(EXERCISE AIM): Starting at the first line of the data, print each line verbatim up to and including the line bearing "The width and height of the screenshot is (1219, 970).", omitting pictures.

- Opening Delimiter -

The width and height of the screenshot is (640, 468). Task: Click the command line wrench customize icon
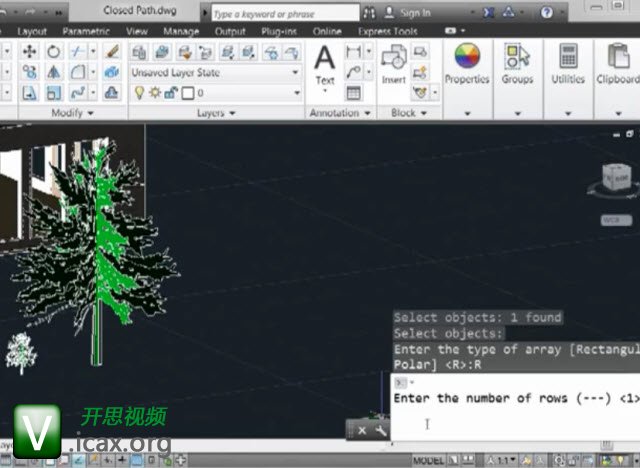click(381, 430)
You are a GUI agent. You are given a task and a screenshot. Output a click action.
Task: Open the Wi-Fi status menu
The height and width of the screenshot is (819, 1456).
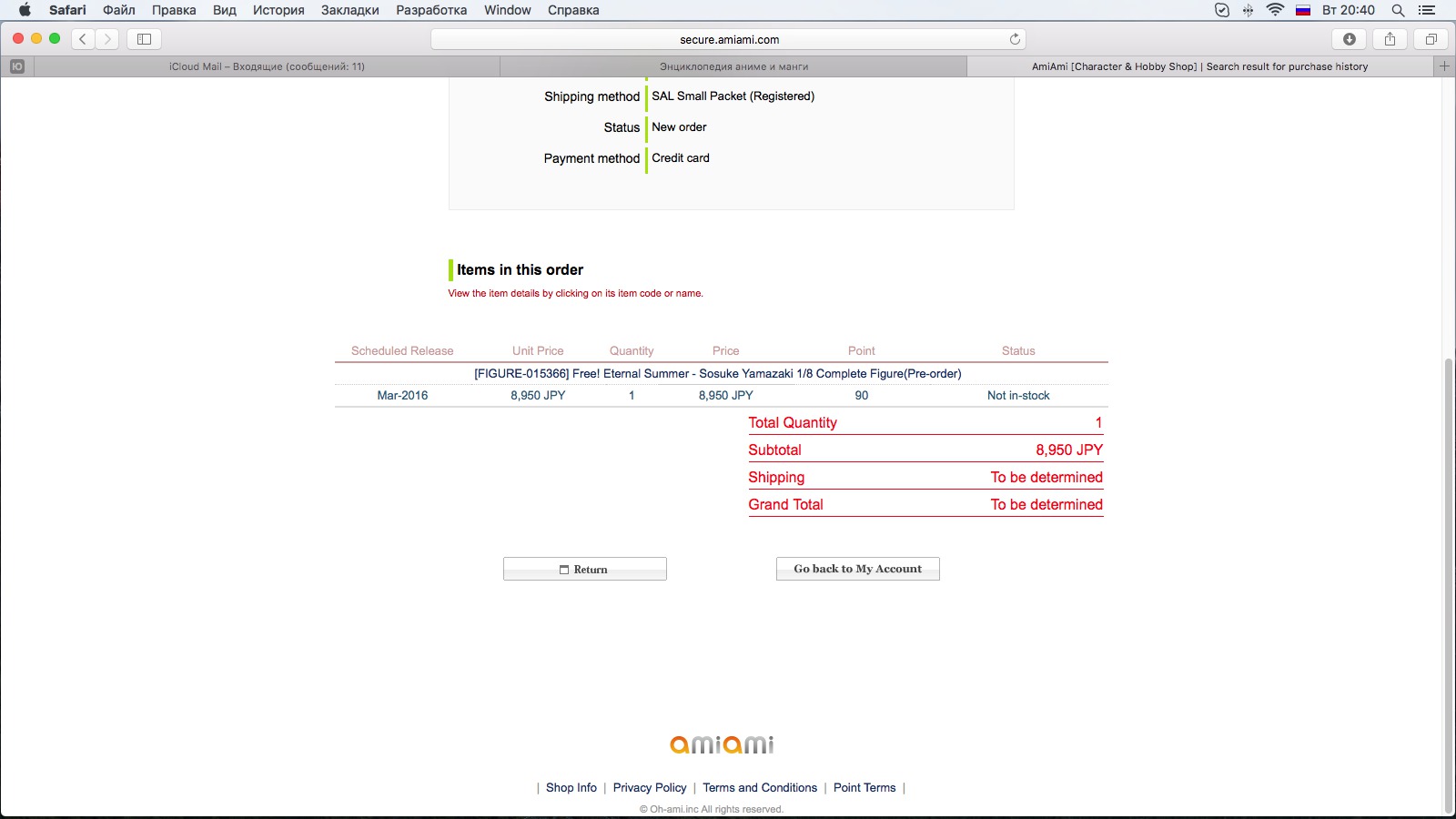click(x=1275, y=10)
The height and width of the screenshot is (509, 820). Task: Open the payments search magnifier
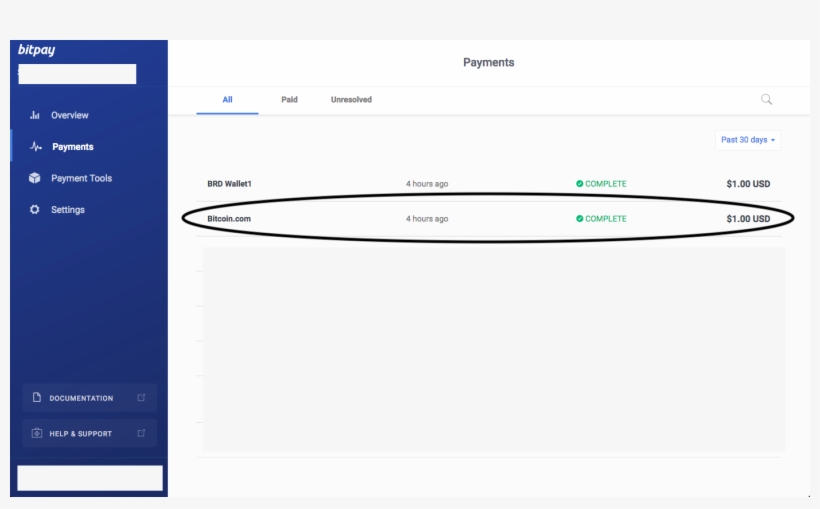click(767, 99)
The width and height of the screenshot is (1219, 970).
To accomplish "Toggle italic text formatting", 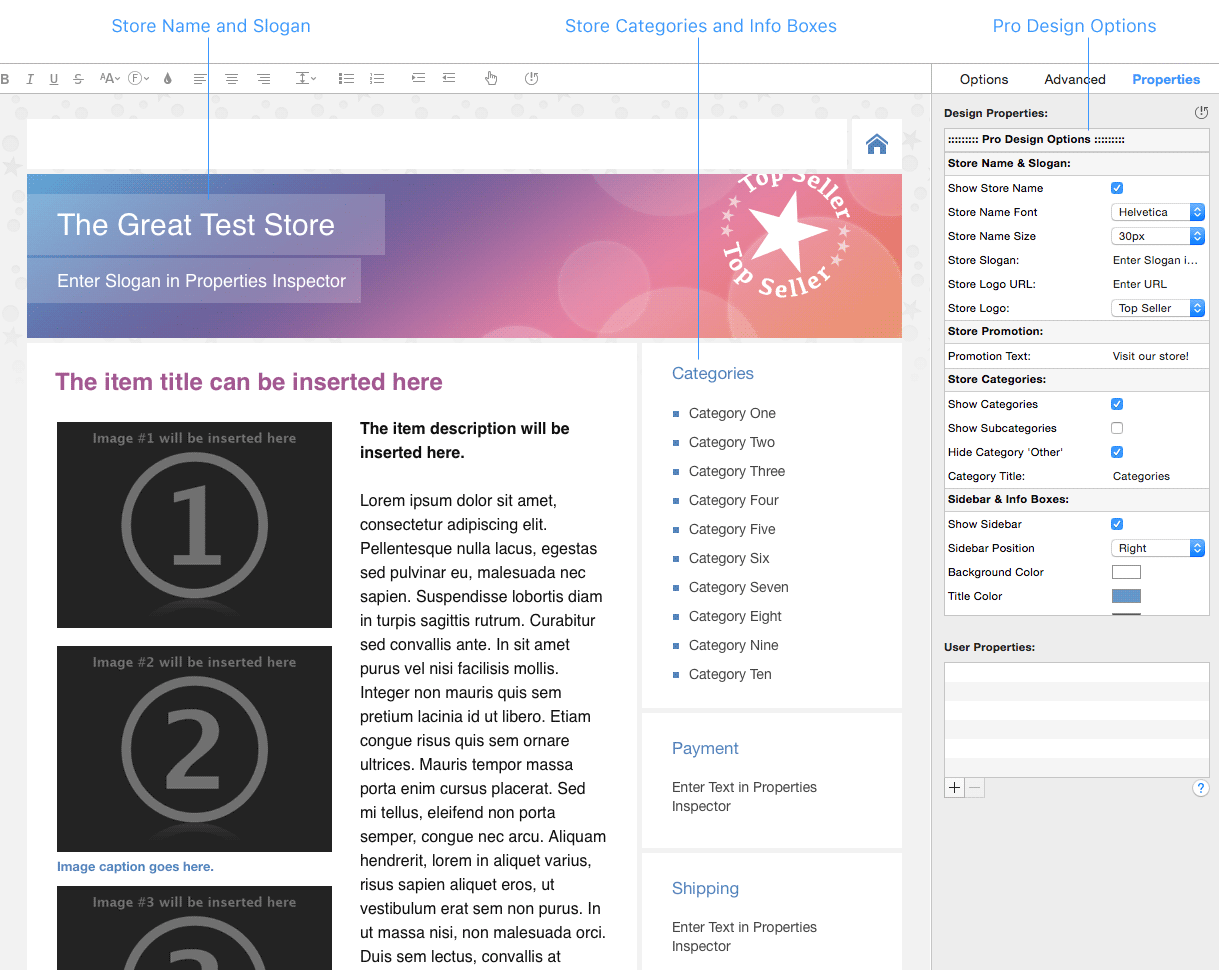I will click(x=30, y=79).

- Closing Delimiter -

(ANSWER TO THE EXERCISE):
The width and height of the screenshot is (640, 468). Task: Click the command line wrench customize icon
click(381, 430)
You are a GUI agent. You are given a task and a screenshot. Output a click action.
Task: Open the Wi-Fi status menu
The height and width of the screenshot is (819, 1456).
click(x=1275, y=10)
The height and width of the screenshot is (509, 820). Task: Open the payments search magnifier
click(767, 99)
The width and height of the screenshot is (1219, 970).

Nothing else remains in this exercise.